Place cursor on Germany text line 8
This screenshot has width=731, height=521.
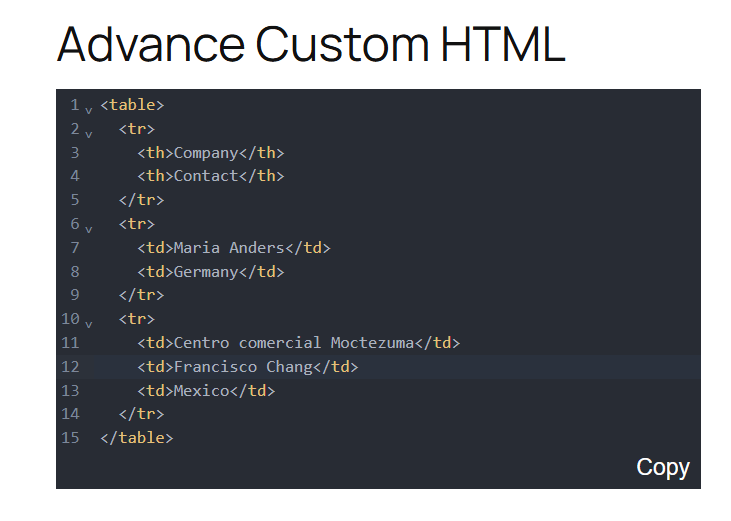[206, 272]
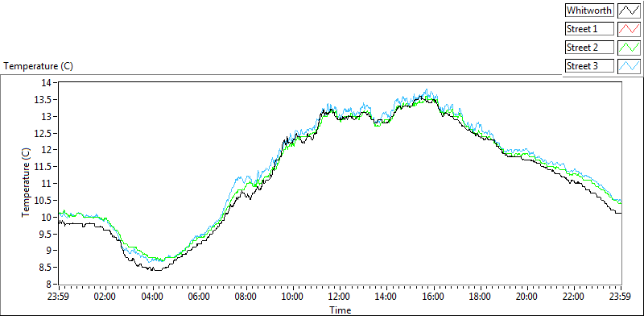The height and width of the screenshot is (316, 644).
Task: Click the 18:00 tick on the time axis
Action: coord(481,297)
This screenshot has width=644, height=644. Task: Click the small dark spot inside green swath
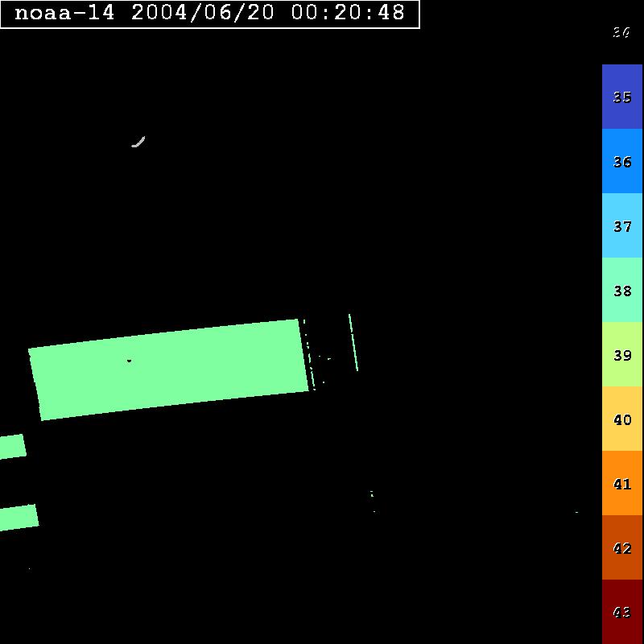129,361
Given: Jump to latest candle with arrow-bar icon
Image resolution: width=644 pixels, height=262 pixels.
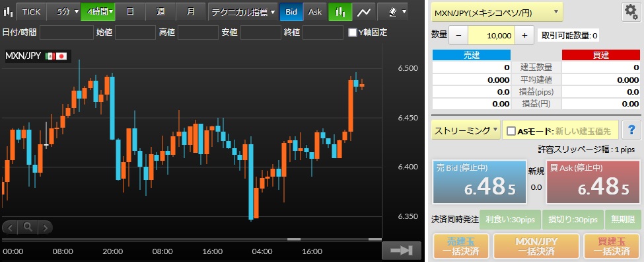Looking at the screenshot, I should click(x=402, y=251).
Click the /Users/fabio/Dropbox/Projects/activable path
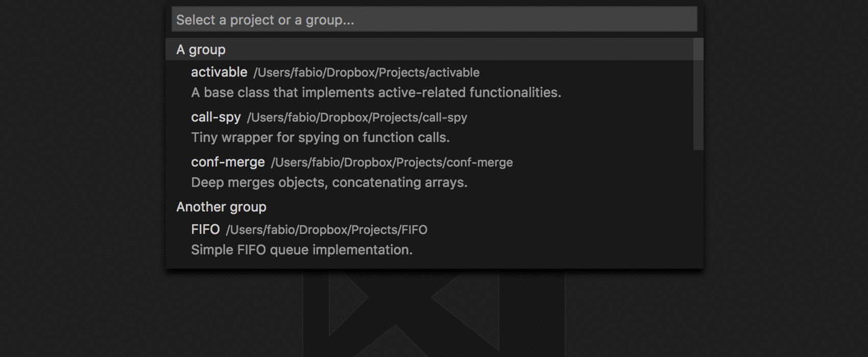This screenshot has width=868, height=357. (x=366, y=73)
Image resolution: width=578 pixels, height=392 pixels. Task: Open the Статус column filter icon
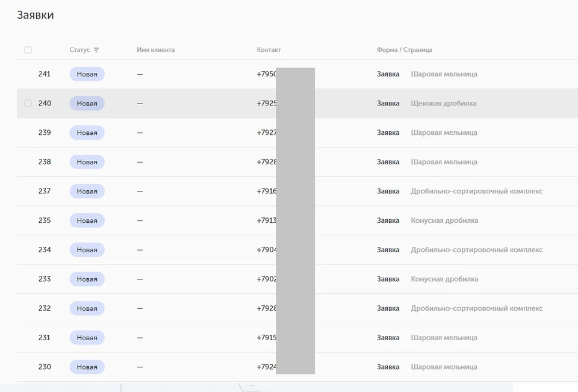[x=96, y=50]
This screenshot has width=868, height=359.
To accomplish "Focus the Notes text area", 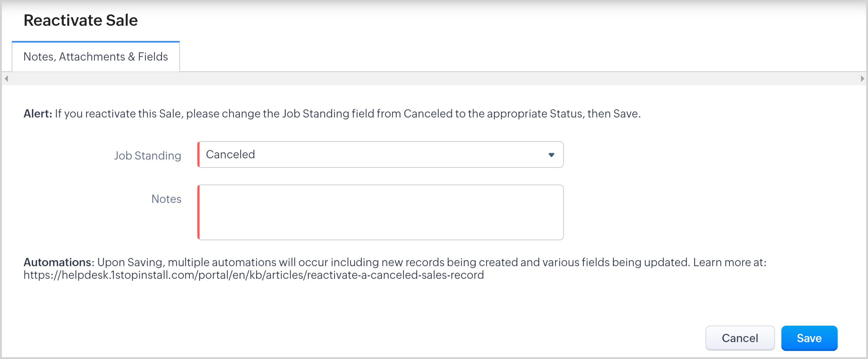I will (381, 212).
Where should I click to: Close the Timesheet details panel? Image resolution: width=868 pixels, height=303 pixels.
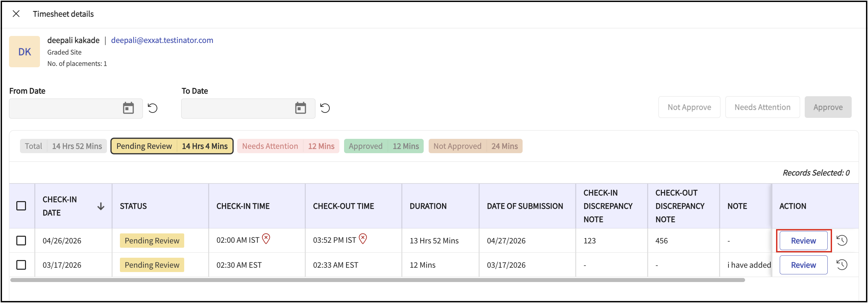coord(16,14)
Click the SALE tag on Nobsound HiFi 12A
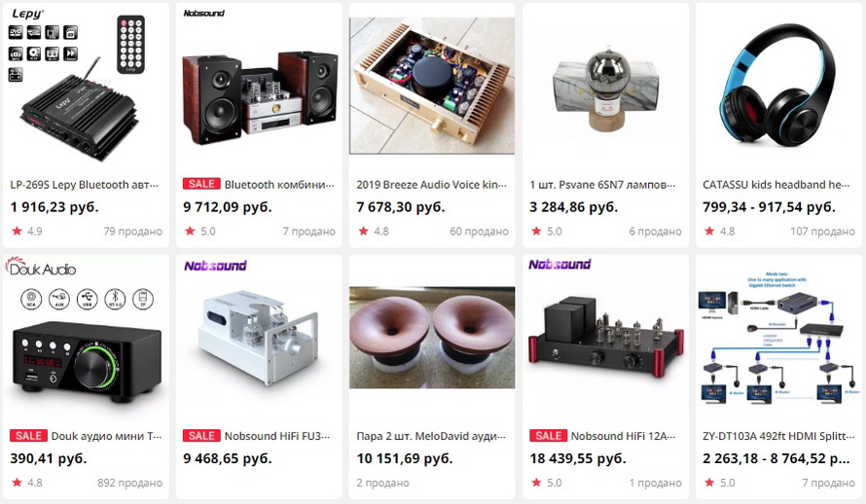 click(x=548, y=436)
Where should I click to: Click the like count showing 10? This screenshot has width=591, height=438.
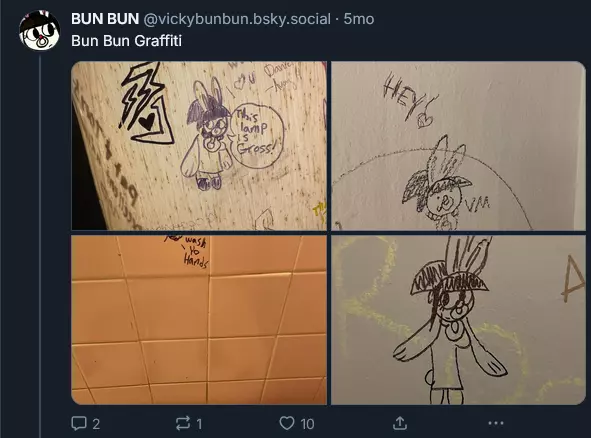307,424
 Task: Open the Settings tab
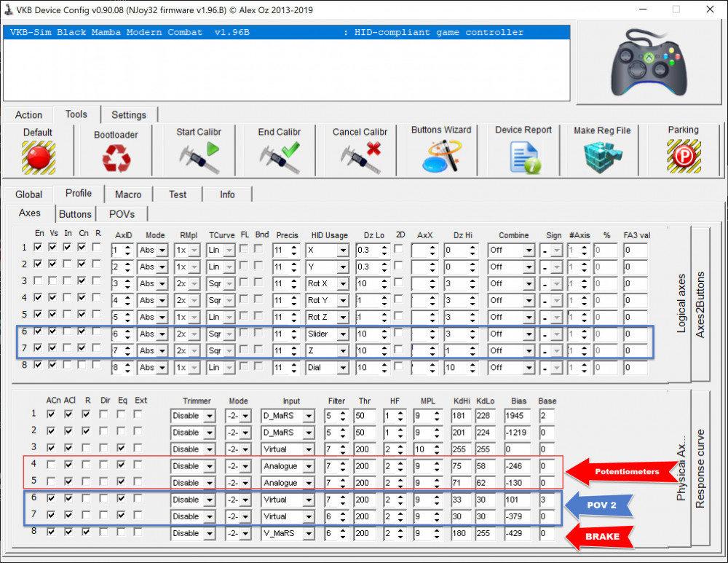tap(129, 115)
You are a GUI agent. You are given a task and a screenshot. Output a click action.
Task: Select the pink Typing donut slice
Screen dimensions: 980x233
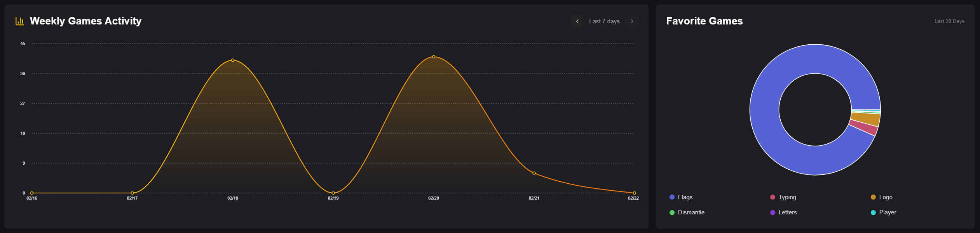tap(863, 128)
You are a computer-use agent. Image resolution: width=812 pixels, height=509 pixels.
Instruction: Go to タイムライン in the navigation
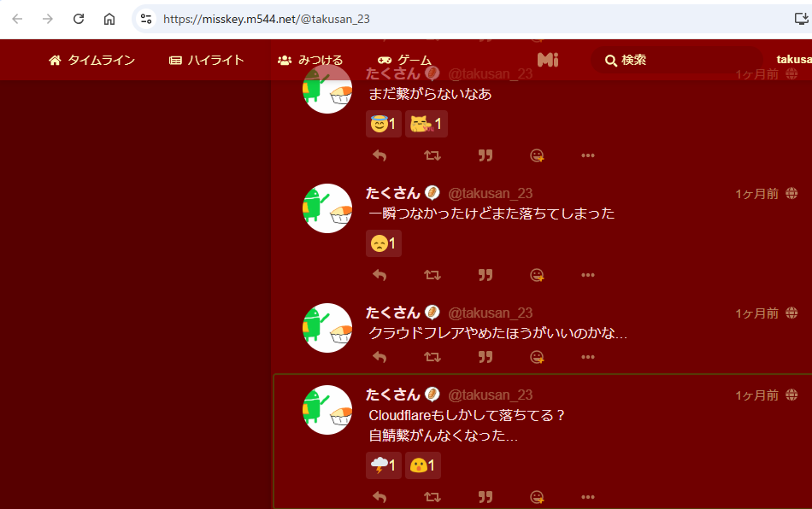(91, 60)
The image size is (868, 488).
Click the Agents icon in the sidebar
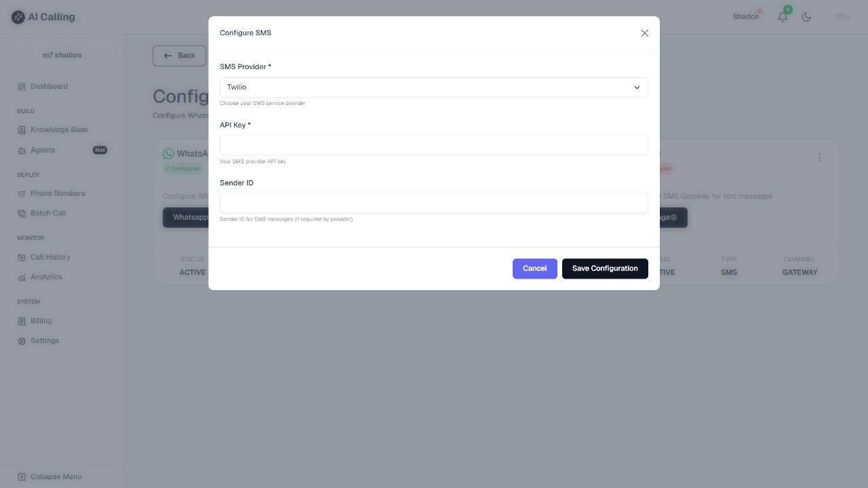click(x=22, y=150)
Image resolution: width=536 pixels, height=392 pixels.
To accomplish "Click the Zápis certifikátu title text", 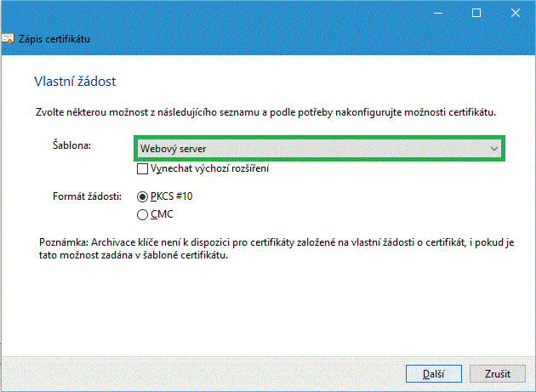I will point(54,39).
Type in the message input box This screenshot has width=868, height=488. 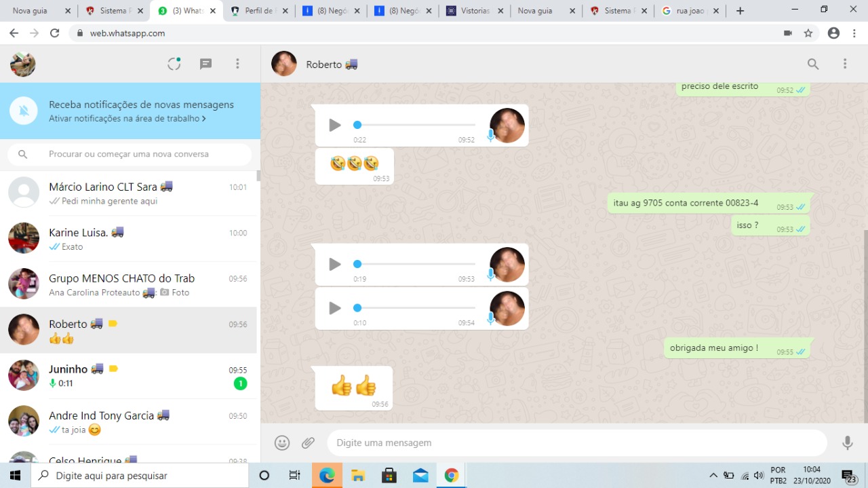click(576, 443)
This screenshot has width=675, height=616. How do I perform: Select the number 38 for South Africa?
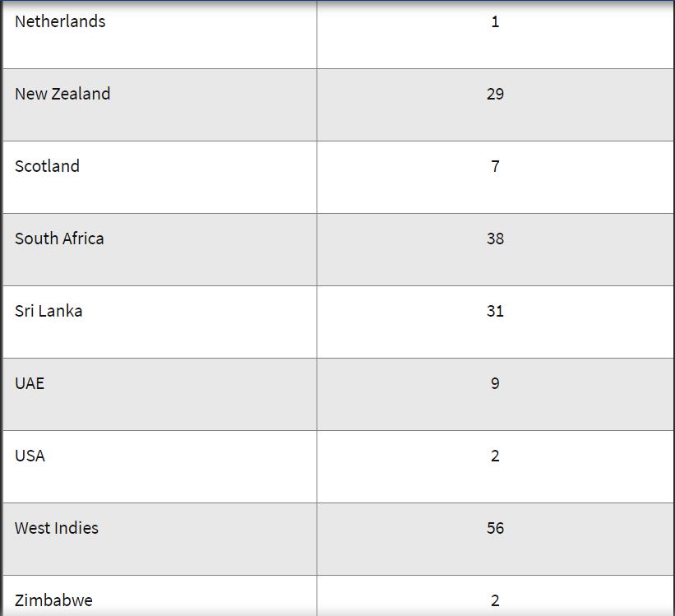pyautogui.click(x=495, y=239)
• • • •
## WHAT THIS TASK INVOLVES
An exact copy of the lines from the one with "This screenshot has width=675, height=616." through the end of the entries above, both included, is the whole answer. It contains no pictures.

## ANSWER BELOW
This screenshot has width=675, height=616. How do I perform: Select the number 38 for South Africa?
pyautogui.click(x=495, y=239)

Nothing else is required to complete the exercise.